The statue, together with a bronze plaque, were dedicated to Vincent’s parents, Natalie and Josephine Carollo, whose lifelong story of love, family and hard work he hoped to capture in the statue and honor with the event. (Josephine died several years ago.)

In preparation for that occasion, I learned something of the senior Carollos’ impressive history. Both Natalie and Josephine emigrated from their native Sicily after World War II. They met in the Bronx, fell in love and married. 

Natalie worked on construction jobs and Josephine sewed garments in a factory.

They hadn’t been married for long, however, when Josephine’s brother-in-law Sal encouraged them to move to Virginia, and here their business history began. They settled on the Peninsula and quickly opened the first Anna’s Pizza in Buckroe, named for Josephine’s mother.

Soon, other eateries followed and then, in 1979, the Carollos looked westward to Smithfield, a community just then beginning to see the emergence of subdivisions and outlying businesses. They rented a space in the new Smithfield Square Shopping Center and opened another Anna’s.

Across Church Street, another entrepreneur had built a substantial building to accommodate a Dairy Queen. That business didn’t last for long and the building came on the market. Natalie Carollo jumped at the chance, purchased the property, and opened what would ever since be known as Anna’s Restaurant. On a cold January day in 1982, the family packed up and moved across the street. Vincent, then about 10, pushed carts loaded with chairs across Church Street, which at the time was still two-lane. 

The Carollos continued expanding their businesses, opening more than a dozen Anna’s throughout the region, in time selling some and making other business changes they felt were warranted.

Vincent, who prefers to be known as his parents have known him, as Vinny, has continued the family’s eye for business and Smithfield has benefited with each new endeavor. In addition, he has been an active Chamber of Commerce member as well as a board member of Historic Smithfield, Inc.

Outside of business, he and his wife, Josephine, bought the Todd House and fully restored that early seat of local business, a restoration that had been unsuccessfully tried by several different owners over a period of a half-century.
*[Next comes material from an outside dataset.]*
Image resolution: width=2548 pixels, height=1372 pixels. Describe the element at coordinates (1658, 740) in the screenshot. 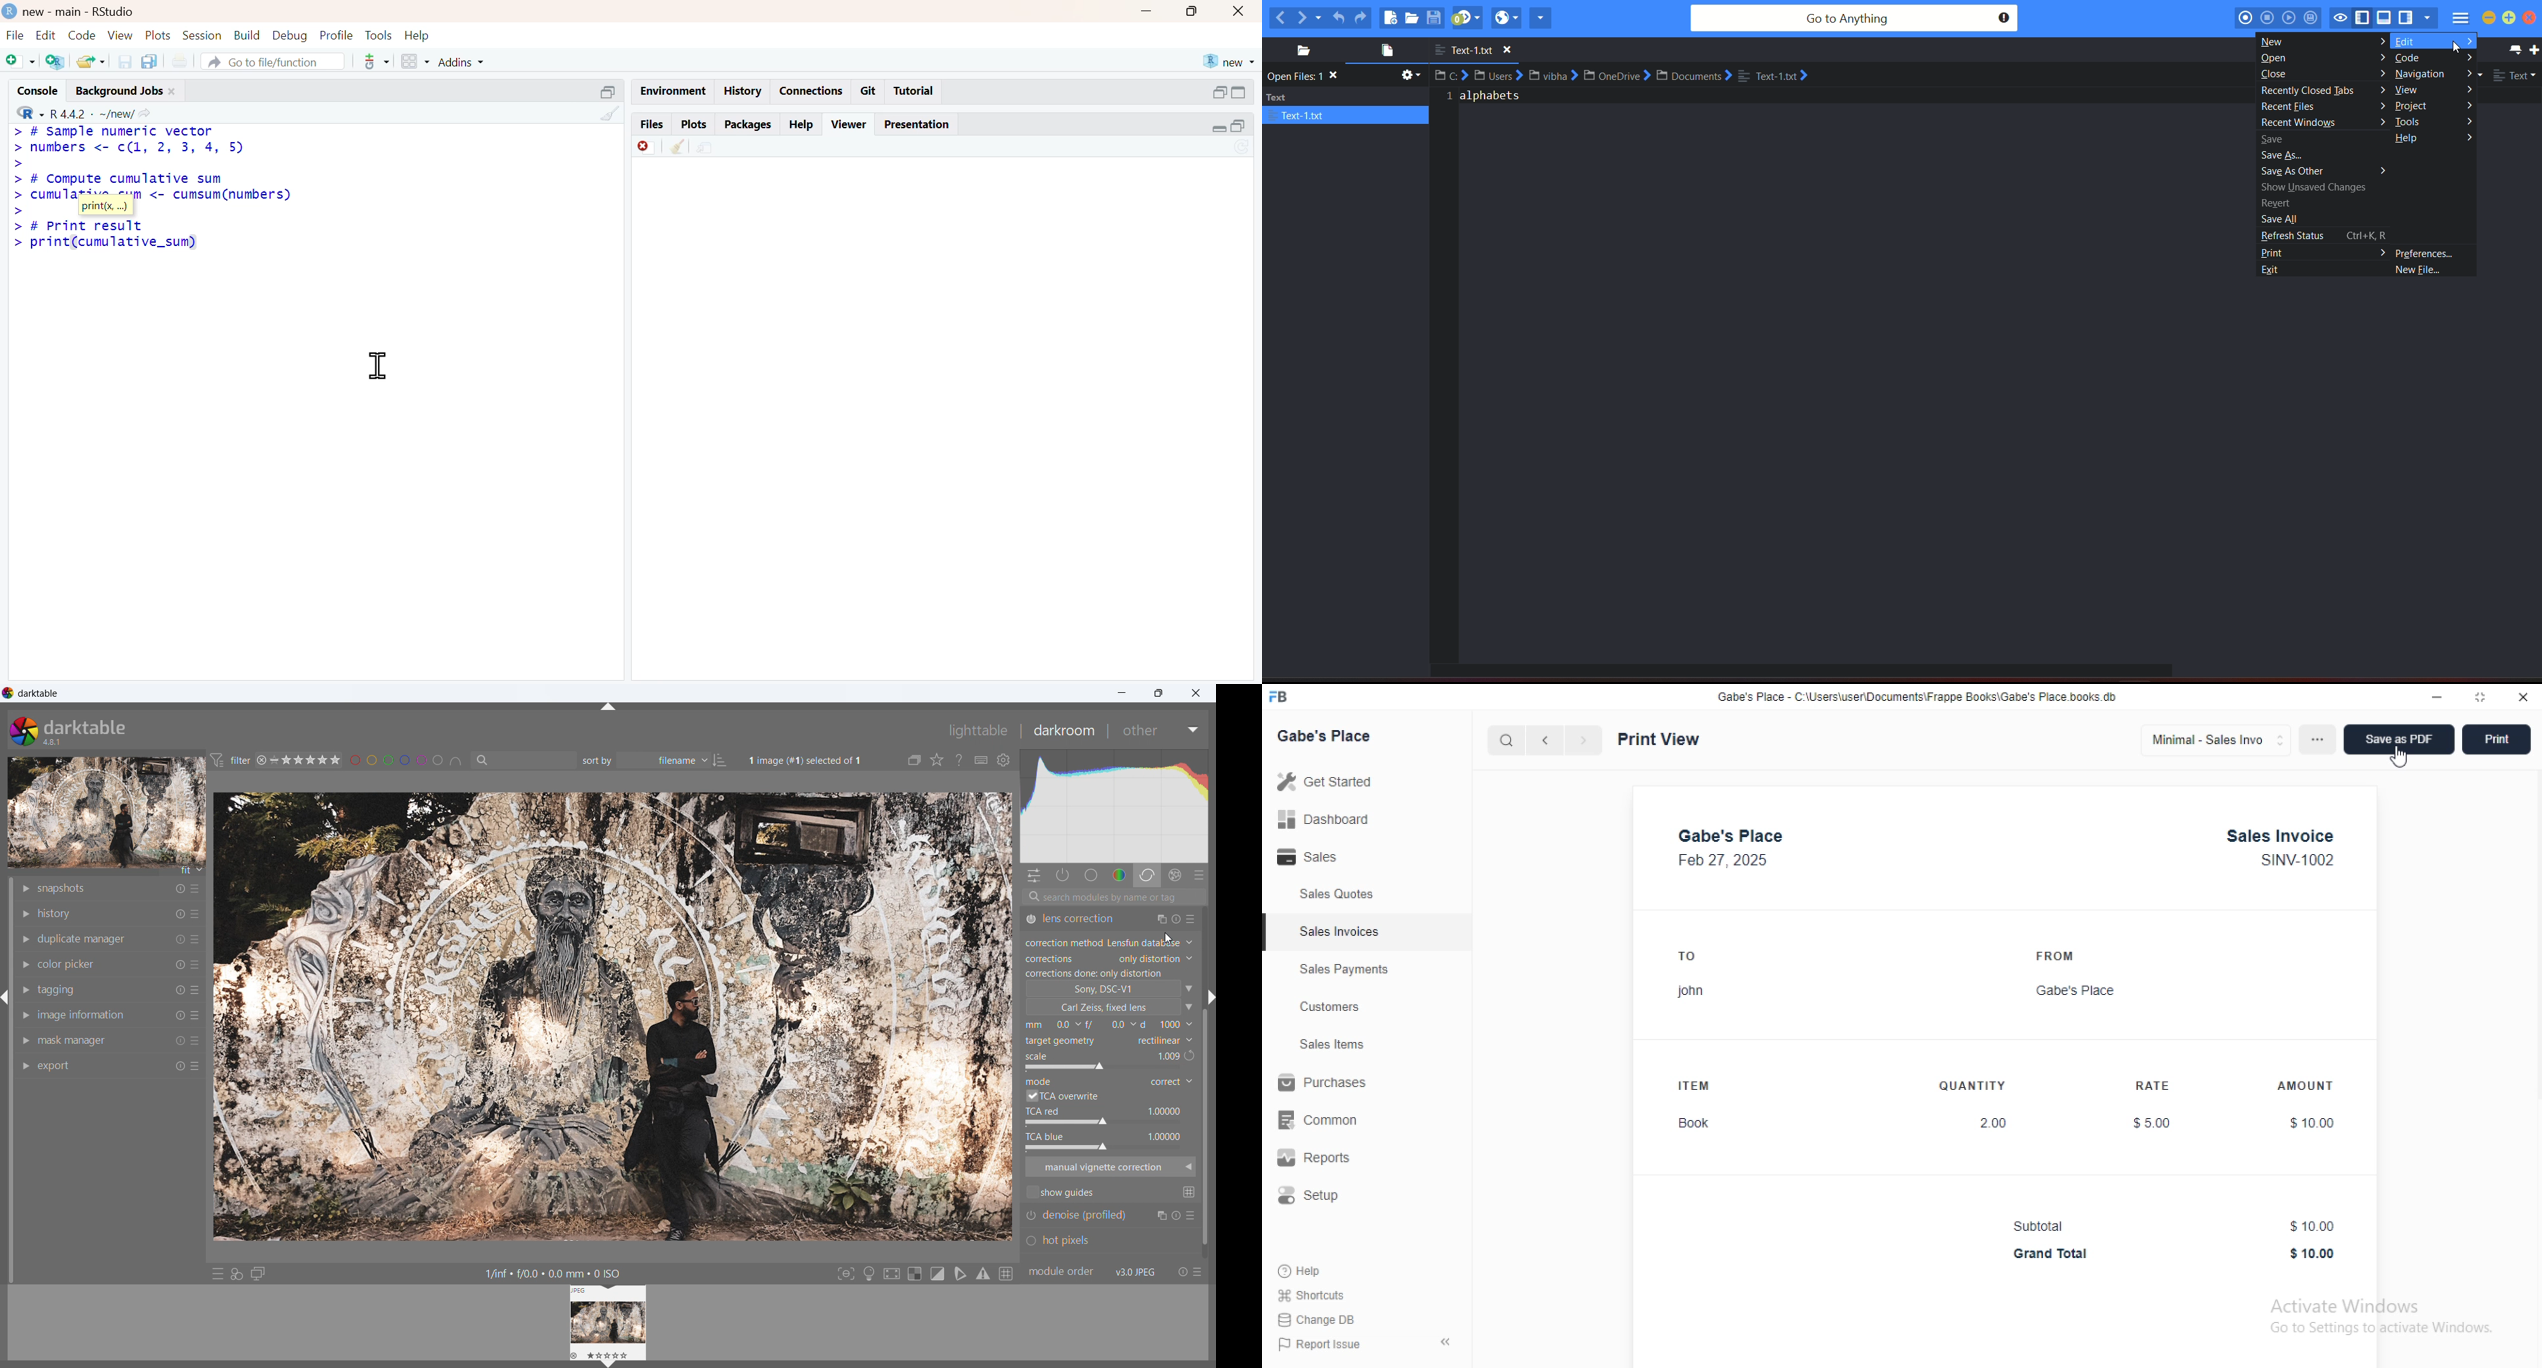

Along the way, he has never lost sight of family and its importance, and that may be the Carollos’ most lasting legacy and contribution to our community. Both Vinny and his father, Natalie, were brought to tears as the statue and plaque were unveiled recently. The tribute to his parents, also cast in bronze, is worth repeating, for it says much about this remarkable family:

“Through all my years, individually, as parents together, you have been the conclusive example of giving all your love, understanding, patience, work ethics and so much more, to me and my family. Your unconditional love is now evidence of our success as a family.”

A beautiful sentiment from a grateful son.